Someone Very Much the Same, I say.
That is Lovely, says the Owner.
But with More Cheese, I say, and a bigger Fridge, I say.
What makes the Moral Dog think that we will Come Back At All, says the Owner. It seems a Very Optimistic View, says the Owner.
Au Contraire, I say. Schopenhauer, I say, despite being described as the Ebenezer Scrooge of Eighteenth Century Philosophy, I say, noted that the Doctrine of Reincarnation Springs from the Earliest and Noblest ages of the Human Race, and has always been Spread Abroad on the Earth as the Belief of the Great Majority of Mankind, I say. If Even Schopenhauer thought he was Coming Back, I say, then there must be Hope for the Rest of Us, I say.

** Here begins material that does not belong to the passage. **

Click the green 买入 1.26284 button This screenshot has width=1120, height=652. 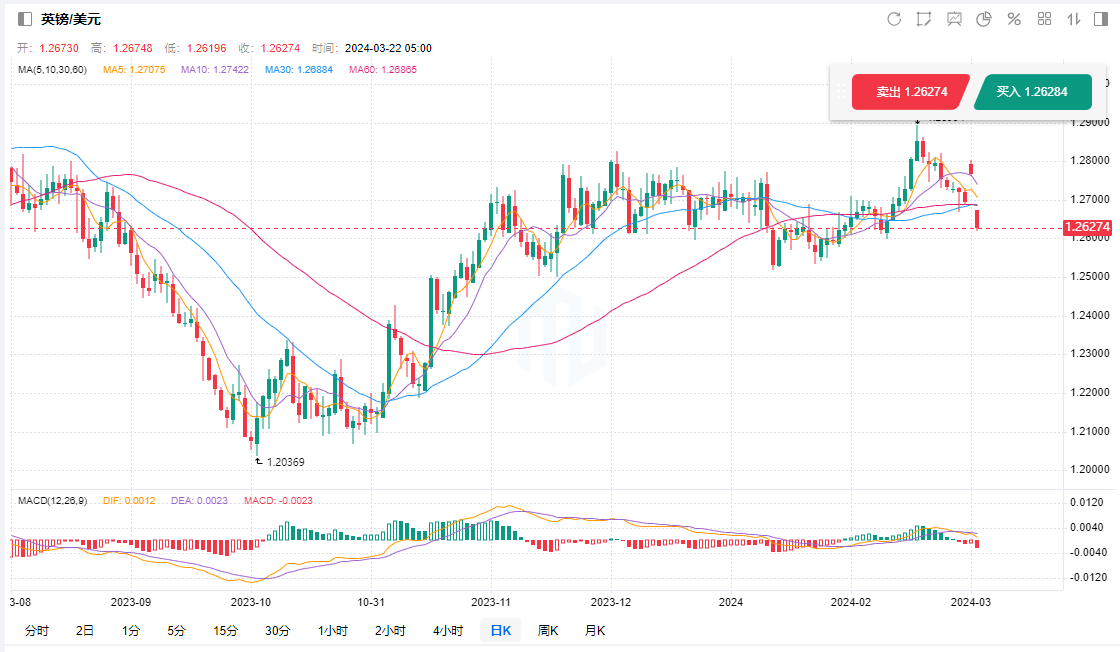1031,92
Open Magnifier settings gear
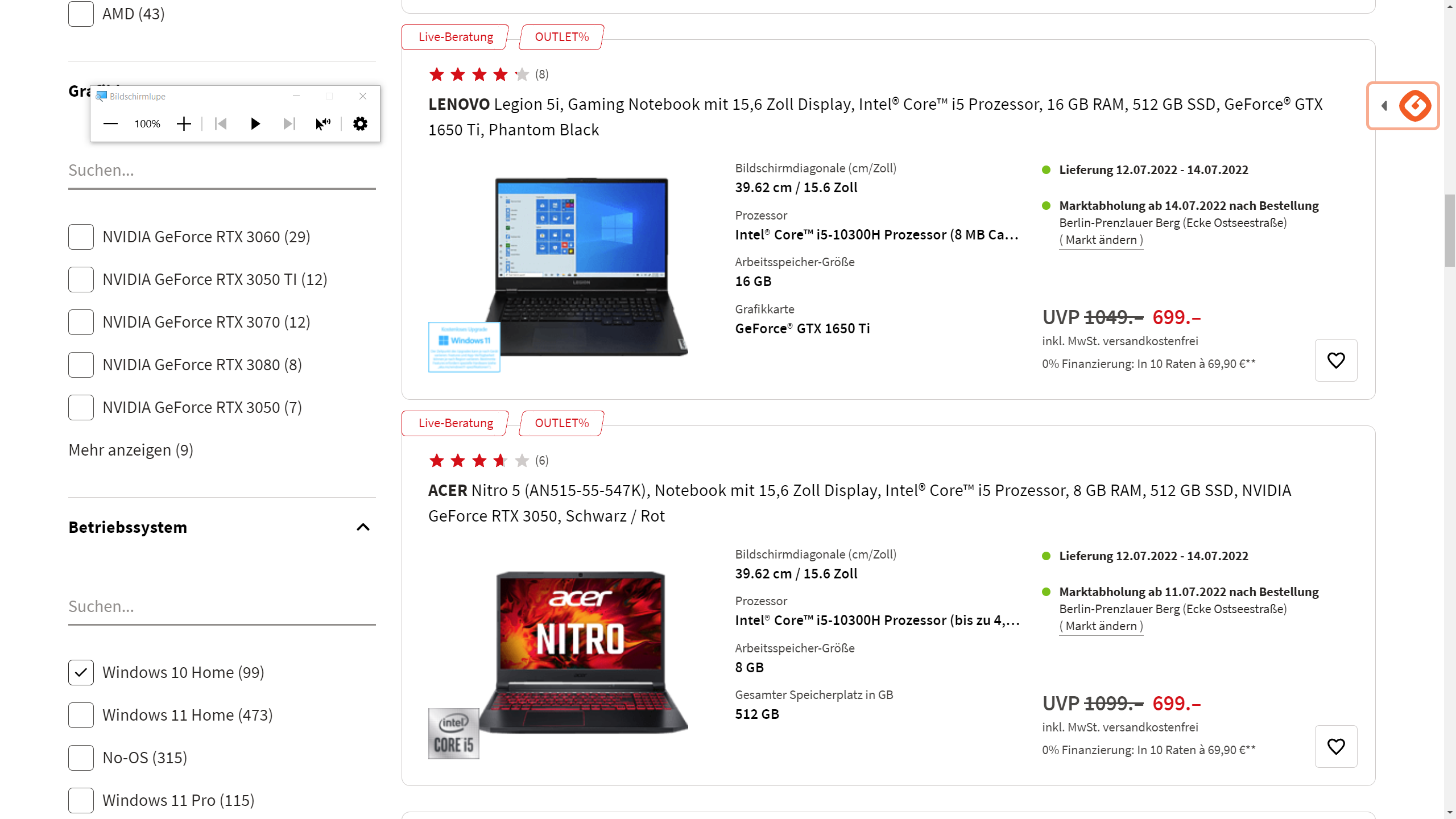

Where is he now, then? Asks the Owner. And why has he not Made Himself Known? Asks the Owner.
If I were Schopenhauer I would Keep Quiet About It, I say.
That is True, says the Owner, but I do not remember ever Being Anyone Else, not even King Arthur or his Queen Guinevere whom, I understand, most Reincarnated Persons previously were.
There must Surely be a Finite Number of Persons, I say. It is not Surprising, I say.
Nobody is Ever the Baddie, says the Owner. I suppose the Moral Dog was Superdog, say the Owner.
The Moral Dog Ignores this as Too Close to the Truth. Perhaps you have a bad Memory, I say. Perhaps you have Blotted it Out, I say. Perhaps this is because you were Schopenhauer, I say.
I doubt it, says the Owner. Even on my Most Pessimistic Days I do not take the view that Sentient Beings, with few exceptions, are bound to Strive and Suffer without any ultimate purpose, says the Owner. If Schopenhauer believed in Reincarnation I would Imagine he would Choose to Avoid It, says the Owner. I, on the Other Hand, would use Every Opportunity to find Reasons to be Cheerful, says the Owner. Such as Friendship, Decency, a Moral Dog with a Balanced Attitude to Cheese and a Democratic President in 2020, says the Owner. And Anosmia, says the Owner. Since you Ask, says the Owner.
The Moral Dog ignores the Philosophically Below-the-Belt Nature of the Owner’s Remarks. Perhaps you were the Dalai Lama, I say. He is Always Cheerful, I say.
The Dalai Lama is an even more Special Case than Schopenhauer, says the Owner. He is Most Unusual, says the Owner.
Is that because he is one of the Only Ten People in the World who is allowed to take a Flame Thrower through the Airport in Ladakh? I ask.
It is also because He always comes back as the Same Person, says the Owner. This seems to Rule Out being the Dalai Lama for the Rest of Us, says the Owner.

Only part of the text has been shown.